▶ **TASK INSTRUCTIONS**: Your response should be an exact reproduction of the data below, beginning at the line containing "Given: Click the red missed call icon" and ending with the final line.

▶ **EXERCISE DATA**:

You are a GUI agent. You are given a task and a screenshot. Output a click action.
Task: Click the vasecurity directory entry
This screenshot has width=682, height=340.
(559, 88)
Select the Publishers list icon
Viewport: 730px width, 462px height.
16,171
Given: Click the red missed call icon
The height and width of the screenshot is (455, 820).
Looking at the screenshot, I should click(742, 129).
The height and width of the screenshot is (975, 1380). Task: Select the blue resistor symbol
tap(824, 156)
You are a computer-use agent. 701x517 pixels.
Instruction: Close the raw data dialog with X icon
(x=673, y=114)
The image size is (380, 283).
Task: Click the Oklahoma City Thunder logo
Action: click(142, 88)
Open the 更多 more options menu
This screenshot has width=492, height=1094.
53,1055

▶ **OUTPUT FOR THIS EXERCISE**:
Given: Click the red missed call icon
The height and width of the screenshot is (455, 820).
Looking at the screenshot, I should click(742, 129).
The height and width of the screenshot is (975, 1380). Task: Select the blue resistor symbol
tap(824, 156)
You are a computer-use agent. 701x517 pixels.
Instruction: Close the raw data dialog with X icon
(x=673, y=114)
The image size is (380, 283).
Task: Click the Oklahoma City Thunder logo
Action: click(142, 88)
Open the 更多 more options menu
This screenshot has width=492, height=1094.
53,1055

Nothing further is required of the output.